### The problem
Return the words of the passage on camera footage in police use-of-force reviews, unchanged, from "9. A camera" to "far different conclusions.".

### Selected extract

::::

The time-stamping that is automatically imposed on camera footage is a gross number, generally measuring the action minute by minute. "In some high-profile, controversial shooting cases that is not sophisticated enough," Lewinski says. "To fully analyze and explain an officer's perceptions, reaction time, judgment, and decision-making it may be critical to break the action down to units of one-hundredths of a second or even less.

"There are post-production computer programs that can electronically encode footage to those specifications, and the Force Science Institute strongly recommends that these be employed. When reviewers see precisely how quickly suspects can move and how fast the various elements of a use-of-force event unfold, it can radically change their perception of what happened and the pressure involved officers were under to act."

8. One camera may not be enough.

"The more cameras there are recording a force event, the more opportunities there are likely to be to clarify uncertainties," Lewinski says. "The angle, the ambient lighting, and other elements will almost certainly vary from one officer's perspective to another's, and syncing the footage up will provide broader information for understanding the dynamics of what happened. What looks like an egregious action from one angle may seem perfectly justified from another.

"Think of the analysis of plays in a football game. In resolving close calls, referees want to view the action from as many cameras as possible to fully understand what they're seeing. Ideally, officers deserve the same consideration. The problem is that many times there is only one camera involved, compared to a dozen that may be consulted in a sporting event, and in that case the limitations must be kept even firmer in mind.

9. A camera encourages second-guessing.

"According to the U. S. Supreme Court in Graham v. Connor, an officer's decisions in tense, uncertain, and rapidly evolving situations are not to be judged with the '20/20 vision of hindsight,' " Lewinski notes. "But in the real-world aftermath of a shooting, camera footage provides an almost irresistible temptation for reviewers to play the coulda-shoulda game.

"Under calm and comfortable conditions, they can infinitely replay the action, scrutinize it for hard-to-see detail, slow it down, freeze it. The officer had to assess what he was experiencing while it was happening and under the stress of his life potentially being on the line. That disparity can lead to far different conclusions.

::::

### Material
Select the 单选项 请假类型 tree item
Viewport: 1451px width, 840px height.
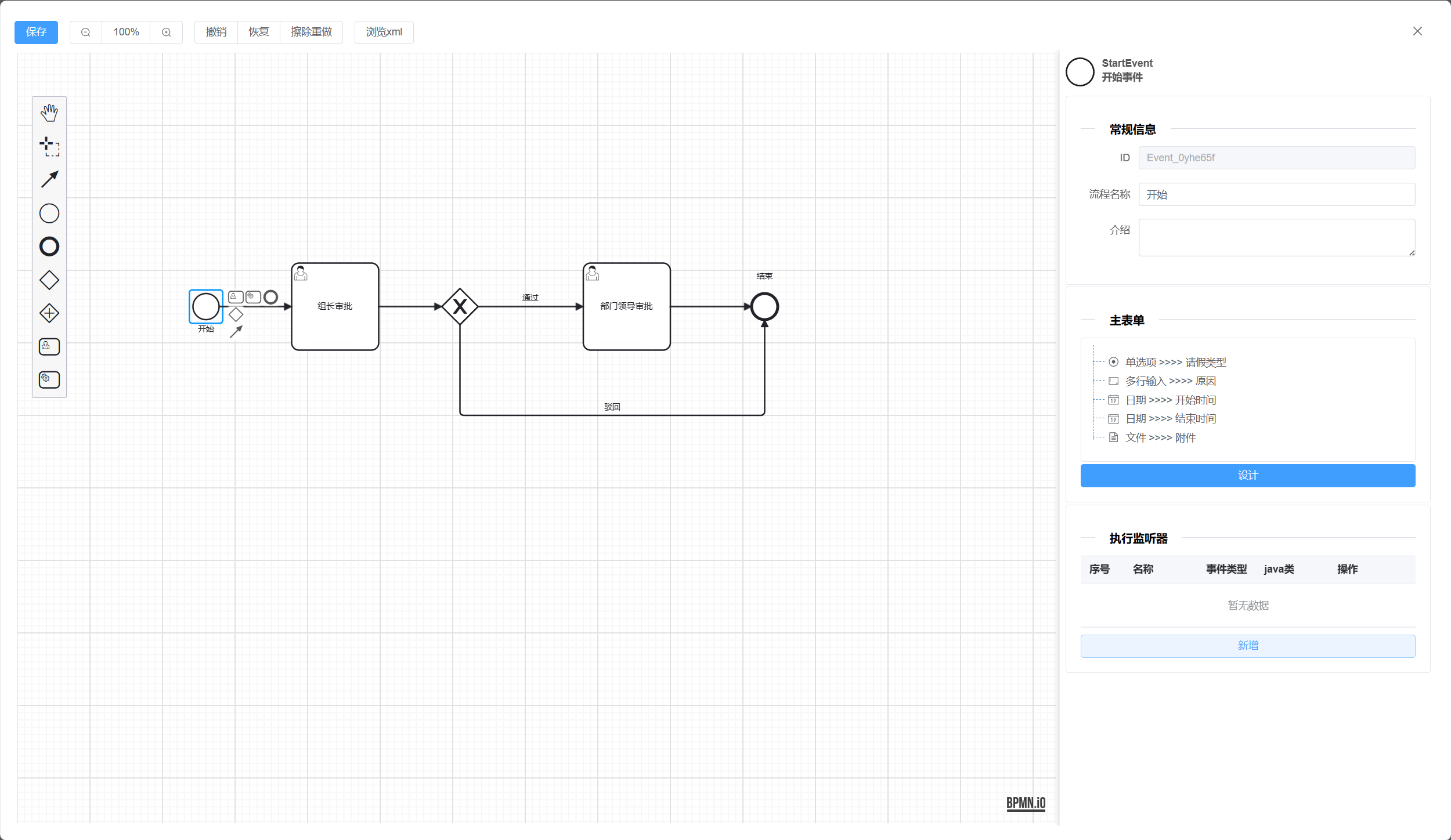(1175, 363)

::::

### Written answer
9. A camera encourages second-guessing.

"According to the U. S. Supreme Court in Graham v. Connor, an officer's decisions in tense, uncertain, and rapidly evolving situations are not to be judged with the '20/20 vision of hindsight,' " Lewinski notes. "But in the real-world aftermath of a shooting, camera footage provides an almost irresistible temptation for reviewers to play the coulda-shoulda game.

"Under calm and comfortable conditions, they can infinitely replay the action, scrutinize it for hard-to-see detail, slow it down, freeze it. The officer had to assess what he was experiencing while it was happening and under the stress of his life potentially being on the line. That disparity can lead to far different conclusions.